Wednesday, April 20, 2005

Benedict and Relativism

Matt kicks off a debate about Relativism with these words:
So I'd be interested to know if any readers can point me to anything where he [the new Pope] spells out what he thinks relativism is and why it's so problematic.
Then one of his commenters posted this interesting document written by Ratzinger himself. Here, he demonstrates a grasp of the logic of the modern secular (and relativist) world which surprised me:
Anyone who resists, not only opposes democracy and tolerance-i.e., the basic imperatives of the human community-but also persists obstinately in giving priority to one’s Western culture and thus rejects the encounter of cultures, which is well known to be the imperative of the present moment. Those who want to stay with the faith of the Bible and the church see themselves pushed from the start to a no man’s land on the cultural level and must as a first measure rediscover the "madness of God" (I Cor. 1:18) in order to recognize the true wisdom in it.
It seems clear that Ratzinger is fully aware of the forces that are driving societies (notably Europe and America) towards religious relativism; the advent of Democracy, the increasing dominance of Science. He even mentions a factor I had not considered - the influence of Indian Hinduist relativist traditions on Western thought.
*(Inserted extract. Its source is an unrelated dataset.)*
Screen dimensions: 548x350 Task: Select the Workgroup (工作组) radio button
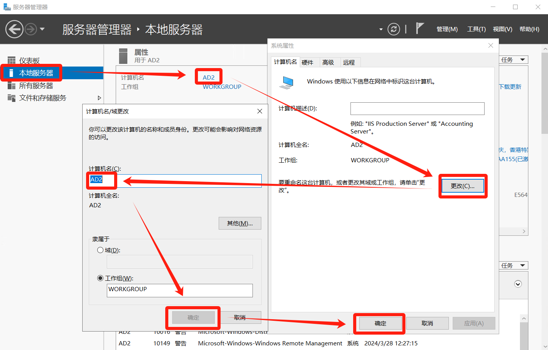coord(100,278)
Ratzinger doesn't explicitly say this, but reading between the lines I get the impression that he is acutely aware of the Big Dilemma: You can't believe in both Science and God. His conclusion is (as expected) that God (via man) "wins":
Why, in brief, does the faith still have a chance? I would say the following: because it is in harmony with what man is. Man is something more than what Kant and the various post-Kantian philosophers wanted to see and concede. Kant himself must have recognized this in some way with his postulates.

In man there is an inextinguishable yearning for the infinite. None of the answers attempted are sufficient. Only the God himself who became finite in order to open our finiteness and lead us to the breadth of his infiniteness responds to the question of our being. For this reason, the Christian faith finds man today too. Our task is to serve the faith with a humble spirit and the whole strength of our heart and understanding.
Bottom line, as I see it, is that Ratzinger has correctly concluded that the advance of relativism is not, in the long run, compatible with a belief in God. Therefore, in order to save the Church Catholics must oppose relativism and embrace absolutism.
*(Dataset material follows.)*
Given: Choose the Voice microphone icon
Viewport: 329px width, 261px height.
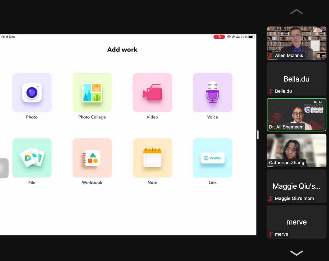Looking at the screenshot, I should (213, 93).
Which is all well and good. In and by itself this is not an extreme position; it is simply a recognition that moral relativism will (as it is) slowly render Christian practices obsolete. If you're a Christian relativist, and you've got a well-functioning brain, then sooner or later you'll sit down and think really hard about these things and you will conclude that something has to give (either God or "relativism" which is ultimately based on science and scientific/democratic processes).
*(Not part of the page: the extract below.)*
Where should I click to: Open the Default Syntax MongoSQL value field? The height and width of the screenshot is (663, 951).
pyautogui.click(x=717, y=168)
The truly interesting thing about the new Pope will be whether people who are both Christian and "modern" (most Americans, for instance) will be forced to choose sides. And if so, which will they choose?

1 comment:

Anonymous said...

I don't see the connection between science and religion you are asserting. Science, for one, is not a democratic process: in the ideal case, science does not function by the casting of a ballot in favor of one truth over another. While some intersection exists between the two, science and religion/philosophy consider questions that exist on a different, let's say superordinate, plane. Also, Jaki argues that relativity in the scientific context, which has been used by some to argue relativism as a philosophy, is the most absolutist scientific theory ever developed.

A more interesting discussion would have involved Sartre's treatment of morality compared with Benedict XVI's characterizations of (modern) relativism.